━━━━━ Data excerpts ━━━━━
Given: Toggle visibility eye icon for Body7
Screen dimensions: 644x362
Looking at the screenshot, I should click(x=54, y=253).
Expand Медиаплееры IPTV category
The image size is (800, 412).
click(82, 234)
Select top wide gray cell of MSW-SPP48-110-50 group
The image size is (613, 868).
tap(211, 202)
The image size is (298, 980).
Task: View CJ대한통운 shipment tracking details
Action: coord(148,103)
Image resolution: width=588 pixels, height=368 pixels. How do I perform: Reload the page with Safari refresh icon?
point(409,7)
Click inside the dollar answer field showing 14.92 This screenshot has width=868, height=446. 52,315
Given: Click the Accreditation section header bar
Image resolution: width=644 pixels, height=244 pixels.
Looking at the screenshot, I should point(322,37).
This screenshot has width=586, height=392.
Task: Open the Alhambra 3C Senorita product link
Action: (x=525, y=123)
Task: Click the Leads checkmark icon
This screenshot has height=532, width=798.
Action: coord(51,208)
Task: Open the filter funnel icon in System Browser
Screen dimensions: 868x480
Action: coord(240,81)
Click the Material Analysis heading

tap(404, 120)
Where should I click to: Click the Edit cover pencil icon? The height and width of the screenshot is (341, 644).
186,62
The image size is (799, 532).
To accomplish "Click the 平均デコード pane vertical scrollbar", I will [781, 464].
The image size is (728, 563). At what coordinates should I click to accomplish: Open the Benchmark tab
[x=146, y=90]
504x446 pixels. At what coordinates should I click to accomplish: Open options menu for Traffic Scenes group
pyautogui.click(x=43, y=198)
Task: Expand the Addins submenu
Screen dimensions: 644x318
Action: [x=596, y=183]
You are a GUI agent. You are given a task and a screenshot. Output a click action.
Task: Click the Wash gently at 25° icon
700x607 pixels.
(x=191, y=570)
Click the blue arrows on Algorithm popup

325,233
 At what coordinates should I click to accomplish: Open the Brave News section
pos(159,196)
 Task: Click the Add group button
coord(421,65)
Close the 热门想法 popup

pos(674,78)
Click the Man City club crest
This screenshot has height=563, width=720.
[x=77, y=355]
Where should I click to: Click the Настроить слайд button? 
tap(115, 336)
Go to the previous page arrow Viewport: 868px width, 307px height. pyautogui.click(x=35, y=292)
━━━━━
Directive
Please switch every "Screen dimensions" in the listing above to "Screen size". Return the whole listing with all other text left the same.

Solution to this exercise
Given: Toggle visibility eye icon for Body7
Screen size: 644x362
Looking at the screenshot, I should click(x=54, y=253).
Expand Медиаплееры IPTV category
The image size is (800, 412).
click(82, 234)
Select top wide gray cell of MSW-SPP48-110-50 group
The image size is (613, 868).
tap(211, 202)
The image size is (298, 980).
Task: View CJ대한통운 shipment tracking details
Action: coord(148,103)
Image resolution: width=588 pixels, height=368 pixels. How do I perform: Reload the page with Safari refresh icon?
point(409,7)
Click inside the dollar answer field showing 14.92 This screenshot has width=868, height=446. 52,315
Given: Click the Accreditation section header bar
Image resolution: width=644 pixels, height=244 pixels.
Looking at the screenshot, I should point(322,37).
This screenshot has width=586, height=392.
Task: Open the Alhambra 3C Senorita product link
Action: (x=525, y=123)
Task: Click the Leads checkmark icon
This screenshot has height=532, width=798.
Action: coord(51,208)
Task: Open the filter funnel icon in System Browser
Screen size: 868x480
Action: coord(240,81)
Click the Material Analysis heading

tap(404, 120)
Where should I click to: Click the Edit cover pencil icon? The height and width of the screenshot is (341, 644).
186,62
The image size is (799, 532).
To accomplish "Click the 平均デコード pane vertical scrollbar", I will [781, 464].
The image size is (728, 563). At what coordinates should I click to accomplish: Open the Benchmark tab
[x=146, y=90]
504x446 pixels. At what coordinates should I click to accomplish: Open options menu for Traffic Scenes group
pyautogui.click(x=43, y=198)
Task: Expand the Addins submenu
Screen size: 644x318
Action: [x=596, y=183]
You are a GUI agent. You are given a task and a screenshot. Output a click action.
Task: Click the Wash gently at 25° icon
700x607 pixels.
(x=191, y=570)
Click the blue arrows on Algorithm popup

325,233
 At what coordinates should I click to accomplish: Open the Brave News section
pos(159,196)
 Task: Click the Add group button
coord(421,65)
Close the 热门想法 popup

pos(674,78)
Click the Man City club crest
This screenshot has height=563, width=720.
[x=77, y=355]
Where should I click to: Click the Настроить слайд button? 
tap(115, 336)
Go to the previous page arrow Viewport: 868px width, 307px height. pyautogui.click(x=35, y=292)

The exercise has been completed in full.